(Sou um indefetível admirador da prosa de Clara Ferreira Alves e trepo pelas paredes com algum do seu verbo, sobretudo com o catastrofismo frequentemente troglodita dos seus comentários no Eixo do Mal. Como a qualidade da prosa é do melhor que temos, estou disponível para dar de barato e ignorar a fraqueza do verbo. É este o caso da crónica da Pluma Caprichosa do Expresso deste fim de semana, a qual aqui invoco como um instrumento crucial para compreendermos parte das derivas da representação política que nos atormentam.

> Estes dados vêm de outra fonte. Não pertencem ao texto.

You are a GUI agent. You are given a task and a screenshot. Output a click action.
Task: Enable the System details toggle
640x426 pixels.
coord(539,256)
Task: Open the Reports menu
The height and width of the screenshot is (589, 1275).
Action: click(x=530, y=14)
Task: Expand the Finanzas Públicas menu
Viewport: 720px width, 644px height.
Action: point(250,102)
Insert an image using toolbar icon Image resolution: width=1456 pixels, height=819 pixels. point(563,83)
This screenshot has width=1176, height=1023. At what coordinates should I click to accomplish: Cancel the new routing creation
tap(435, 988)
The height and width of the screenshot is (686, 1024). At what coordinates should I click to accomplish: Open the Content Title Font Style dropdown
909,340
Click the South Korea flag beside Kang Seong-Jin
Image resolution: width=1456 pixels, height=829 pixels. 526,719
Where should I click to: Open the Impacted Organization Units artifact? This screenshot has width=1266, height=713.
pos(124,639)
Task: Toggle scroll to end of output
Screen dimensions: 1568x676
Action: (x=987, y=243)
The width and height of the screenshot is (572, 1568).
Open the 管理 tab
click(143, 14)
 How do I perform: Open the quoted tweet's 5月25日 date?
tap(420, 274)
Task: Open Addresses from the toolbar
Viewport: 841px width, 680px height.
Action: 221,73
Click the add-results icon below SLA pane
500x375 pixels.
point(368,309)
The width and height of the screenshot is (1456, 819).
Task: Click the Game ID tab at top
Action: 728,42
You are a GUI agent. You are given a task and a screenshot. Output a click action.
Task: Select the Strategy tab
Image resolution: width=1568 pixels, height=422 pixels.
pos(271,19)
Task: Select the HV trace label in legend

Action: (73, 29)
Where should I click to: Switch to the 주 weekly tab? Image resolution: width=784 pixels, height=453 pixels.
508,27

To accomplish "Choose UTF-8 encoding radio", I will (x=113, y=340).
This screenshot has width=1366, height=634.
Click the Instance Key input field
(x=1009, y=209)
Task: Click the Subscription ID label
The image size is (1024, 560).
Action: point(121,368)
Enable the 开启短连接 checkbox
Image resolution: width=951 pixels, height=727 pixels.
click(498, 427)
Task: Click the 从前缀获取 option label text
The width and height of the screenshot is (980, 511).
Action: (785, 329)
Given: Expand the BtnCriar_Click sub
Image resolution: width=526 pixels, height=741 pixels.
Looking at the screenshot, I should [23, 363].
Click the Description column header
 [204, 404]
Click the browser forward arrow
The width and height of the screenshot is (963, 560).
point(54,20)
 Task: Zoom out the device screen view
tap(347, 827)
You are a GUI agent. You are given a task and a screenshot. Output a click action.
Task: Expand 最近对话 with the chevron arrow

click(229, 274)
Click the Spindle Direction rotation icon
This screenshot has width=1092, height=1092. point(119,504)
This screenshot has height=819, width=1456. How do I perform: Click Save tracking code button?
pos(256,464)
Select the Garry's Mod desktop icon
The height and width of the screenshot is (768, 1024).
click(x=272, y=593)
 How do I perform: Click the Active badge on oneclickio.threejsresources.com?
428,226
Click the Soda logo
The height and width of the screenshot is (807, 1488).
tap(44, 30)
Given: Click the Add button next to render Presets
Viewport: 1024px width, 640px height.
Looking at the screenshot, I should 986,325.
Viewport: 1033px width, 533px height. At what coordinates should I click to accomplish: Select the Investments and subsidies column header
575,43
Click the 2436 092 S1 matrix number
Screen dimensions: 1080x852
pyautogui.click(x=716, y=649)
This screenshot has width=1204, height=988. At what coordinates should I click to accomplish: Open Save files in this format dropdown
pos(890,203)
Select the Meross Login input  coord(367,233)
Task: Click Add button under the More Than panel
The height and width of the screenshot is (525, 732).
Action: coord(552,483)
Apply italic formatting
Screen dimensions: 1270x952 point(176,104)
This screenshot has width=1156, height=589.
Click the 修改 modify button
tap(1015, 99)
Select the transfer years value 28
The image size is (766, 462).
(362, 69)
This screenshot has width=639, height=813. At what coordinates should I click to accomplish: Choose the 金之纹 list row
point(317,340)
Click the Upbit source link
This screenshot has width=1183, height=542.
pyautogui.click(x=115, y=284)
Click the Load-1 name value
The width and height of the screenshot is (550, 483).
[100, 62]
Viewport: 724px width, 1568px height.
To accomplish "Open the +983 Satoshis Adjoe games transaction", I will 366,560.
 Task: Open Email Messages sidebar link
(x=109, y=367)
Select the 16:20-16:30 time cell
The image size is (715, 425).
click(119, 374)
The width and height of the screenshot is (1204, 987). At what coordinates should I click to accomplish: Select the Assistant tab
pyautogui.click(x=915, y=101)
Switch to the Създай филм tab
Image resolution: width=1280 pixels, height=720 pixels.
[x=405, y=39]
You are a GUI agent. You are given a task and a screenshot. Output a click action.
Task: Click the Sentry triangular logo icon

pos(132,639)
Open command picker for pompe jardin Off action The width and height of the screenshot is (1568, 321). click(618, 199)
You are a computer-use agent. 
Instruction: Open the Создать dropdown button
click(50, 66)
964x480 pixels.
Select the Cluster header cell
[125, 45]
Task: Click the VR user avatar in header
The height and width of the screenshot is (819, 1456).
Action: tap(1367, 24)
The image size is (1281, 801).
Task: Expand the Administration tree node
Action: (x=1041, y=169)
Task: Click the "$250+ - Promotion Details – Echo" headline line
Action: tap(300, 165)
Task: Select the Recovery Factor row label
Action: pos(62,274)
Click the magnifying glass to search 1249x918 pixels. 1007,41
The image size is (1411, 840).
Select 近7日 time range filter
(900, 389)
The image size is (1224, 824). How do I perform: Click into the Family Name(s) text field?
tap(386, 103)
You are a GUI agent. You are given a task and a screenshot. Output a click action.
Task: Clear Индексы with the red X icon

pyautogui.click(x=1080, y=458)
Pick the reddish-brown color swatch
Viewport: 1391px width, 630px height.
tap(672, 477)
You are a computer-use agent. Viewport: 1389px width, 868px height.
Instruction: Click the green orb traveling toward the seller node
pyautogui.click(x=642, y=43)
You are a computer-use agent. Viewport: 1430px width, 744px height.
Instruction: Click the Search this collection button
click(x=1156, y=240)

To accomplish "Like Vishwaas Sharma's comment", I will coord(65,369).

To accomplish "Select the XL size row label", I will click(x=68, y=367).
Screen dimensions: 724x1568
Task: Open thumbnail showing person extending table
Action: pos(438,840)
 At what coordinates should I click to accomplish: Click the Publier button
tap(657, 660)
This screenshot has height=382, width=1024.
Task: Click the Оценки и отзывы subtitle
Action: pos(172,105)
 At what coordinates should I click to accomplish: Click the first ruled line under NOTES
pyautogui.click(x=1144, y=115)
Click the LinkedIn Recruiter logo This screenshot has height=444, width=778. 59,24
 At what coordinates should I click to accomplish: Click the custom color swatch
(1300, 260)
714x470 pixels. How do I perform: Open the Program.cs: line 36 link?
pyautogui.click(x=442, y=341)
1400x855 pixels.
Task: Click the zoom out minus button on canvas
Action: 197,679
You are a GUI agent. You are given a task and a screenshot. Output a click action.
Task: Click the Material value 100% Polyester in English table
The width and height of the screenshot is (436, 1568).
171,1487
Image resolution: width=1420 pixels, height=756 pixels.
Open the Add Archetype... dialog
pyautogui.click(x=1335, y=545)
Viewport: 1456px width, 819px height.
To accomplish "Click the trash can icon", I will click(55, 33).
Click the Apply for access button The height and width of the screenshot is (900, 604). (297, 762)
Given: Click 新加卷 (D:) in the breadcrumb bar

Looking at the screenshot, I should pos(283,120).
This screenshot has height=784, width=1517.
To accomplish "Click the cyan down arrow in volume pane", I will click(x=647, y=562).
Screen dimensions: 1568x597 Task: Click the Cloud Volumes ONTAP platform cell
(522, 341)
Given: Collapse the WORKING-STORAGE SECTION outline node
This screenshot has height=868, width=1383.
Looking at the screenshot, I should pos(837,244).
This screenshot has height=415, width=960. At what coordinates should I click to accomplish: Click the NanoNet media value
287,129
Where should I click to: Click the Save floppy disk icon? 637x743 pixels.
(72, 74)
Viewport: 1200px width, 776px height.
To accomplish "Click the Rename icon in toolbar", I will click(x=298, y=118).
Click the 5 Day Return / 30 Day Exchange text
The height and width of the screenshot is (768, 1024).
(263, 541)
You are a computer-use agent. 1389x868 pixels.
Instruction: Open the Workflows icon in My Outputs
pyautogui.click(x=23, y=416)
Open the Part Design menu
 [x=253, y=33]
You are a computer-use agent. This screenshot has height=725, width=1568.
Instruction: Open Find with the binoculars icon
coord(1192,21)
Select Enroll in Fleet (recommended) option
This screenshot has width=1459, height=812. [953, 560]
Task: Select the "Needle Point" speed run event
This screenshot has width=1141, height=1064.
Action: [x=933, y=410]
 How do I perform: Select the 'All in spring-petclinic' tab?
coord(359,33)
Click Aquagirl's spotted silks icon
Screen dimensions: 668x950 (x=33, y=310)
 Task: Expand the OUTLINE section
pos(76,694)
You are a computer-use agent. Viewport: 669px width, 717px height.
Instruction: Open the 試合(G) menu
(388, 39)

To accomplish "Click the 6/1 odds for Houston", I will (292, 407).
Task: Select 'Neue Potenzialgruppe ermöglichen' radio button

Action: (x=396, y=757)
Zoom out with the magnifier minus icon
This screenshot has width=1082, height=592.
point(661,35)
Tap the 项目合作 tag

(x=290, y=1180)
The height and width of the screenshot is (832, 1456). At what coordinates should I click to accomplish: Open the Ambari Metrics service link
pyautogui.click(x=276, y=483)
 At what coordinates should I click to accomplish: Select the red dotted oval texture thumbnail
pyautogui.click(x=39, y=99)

O tema é bem conhecido. Existe um mar de gente que se perceciona a si própria como não politicamente representada, não apenas porque associa a política à corrupção de algumas das elites, mas também porque não consegue estabelecer um nexo, pequeno que seja, de confiança com a outra parte dessas mesmas elites não identificadas com a corrupção. É esse vazio político, que é difícil de quantificar com algum rigor e que se perceciona com traços imprecisos e manifestações muito impressivas e pontuais, inibindo qualquer generalização que seja séria, que tem emergido como um campo de sedução para as direitas mais radicais. Não está demonstrado que esse vazio esteja estavelmente preenchido, muitas vezes esse preenchimento é muito efémero, não resiste à primeira experiência de governação dessas forças políticas. Mas à medida que cada passo de sedução corre mal, a disposição que acompanha essa não representação torna-se mais violenta e agressiva. Porém, enquanto essas efémeras ocupações desse vazio político se sucedem, a perturbação da vida democrática instala-se. Se não fora por outros motivos, existe um que tem de ser considerado. Cria-se um efeito de contágio nas forças políticas não identificadas com esse radicalismo de direita, que começam a ceder com mais facilidade ao populismo mais rasteiro. Basta, por exemplo, contemplar o cartaz do PSD sobre as pensões em que Luís Montenegro aparece sem pudor como o salvador dos pensionistas, oferecendo-lhes o melhor dos mundos para marcar a diferença com o Governo. Um exemplo cristalino do efeito de contágio a que me referia.
Uma das razões que conduziu a esse vazio político de representação resulta da incapacidade de perceber e sentir os problemas desse universo de pessoas. E não é um problema de inexistência de reflexão ou investigação sociológicas. É mesmo um problema de não empatia com esses problemas e, por inerência, com as pessoas que os vivem no seu dia a dia. É neste último plano que a crónica “Conheço uma Pessoa” de CFA marca a diferença e coloca o problema na sua verdadeira dimensão.
E se muitas vezes aqui vociferei sobre os exageros catastrofistas do comentário de CFA no Eixo do Mal, o melhor que posso fazer é aqui reproduzir um excerto dessa crónica, que é um alerta poderoso, ao qual a política dos não radicais, de esquerda ou de direita, não deve ficar indiferente:
“(…) Os liberais como eu, seguros da convicção democrática e dos ideais internacionalistas e generosos para com a diferença, não conseguiram perceber o passado, ao foi oferecida a incerteza de um futuro impossível de enfrentar. Enquanto navegamos na Amazon, eles arrastam-se ao Minipreço da esquina, que destronou a mercearia e o lugar da conversa humana. A desumanização do presente tecnológico e digital deixou os velhos iletrados e desprovidos para trás. E muitos dos descendentes. Os velhos que têm netos atentos, que não emigraram por sua vez, são mais felizes. Os netos descodificam o presente. Os outros estão por sua conta, Vamos ficando chocados com a falência da democracia liberal, enquanto respiramos dentro da câmara de eco, vemos os mesmos liberais, movemo-nos dentro da bolha das nossas certezas liberais. Temos falta de atenção e temos sempre razão. A esquerda continua amarrada a ideologias do princípio do século XX e nunca percebeu o anacronismo da matriz ou o logaritmo do capitalismo tecnológico. A proletarização da classe média é uma constante deste século e muitos proletários escolherão a direita e a autocracia que lhes promete uma atenção.
Convinha perceber como vivem os outros. Os que não marcham como nós. Os que não votarão como nós.”
Nota final:
Por falar na Amazon, chega-me em princípio à mão amanhã a obra que, em meu entender, marcará a edição económica em 2022, “Slouching Towards Utopia – na Economic History of the Twentieth Century” (Basic Books), de Bradford DeLong. Assinante do substack de Brad, acompanhei ao longo do tempo a génese da obra e tenho seguido o vigoroso debate que ela tem suscitado. O século XX de DeLong é algo que começa em 1870 e acaba em 2010. Estou ansioso por poder mergulhar nas suas páginas e aventurar-me a uma review para este blogue. Espero entretanto que algum editor de boa vontade em Portugal a traduza para português, alargando o leque dos que poderão ter com ela contacto.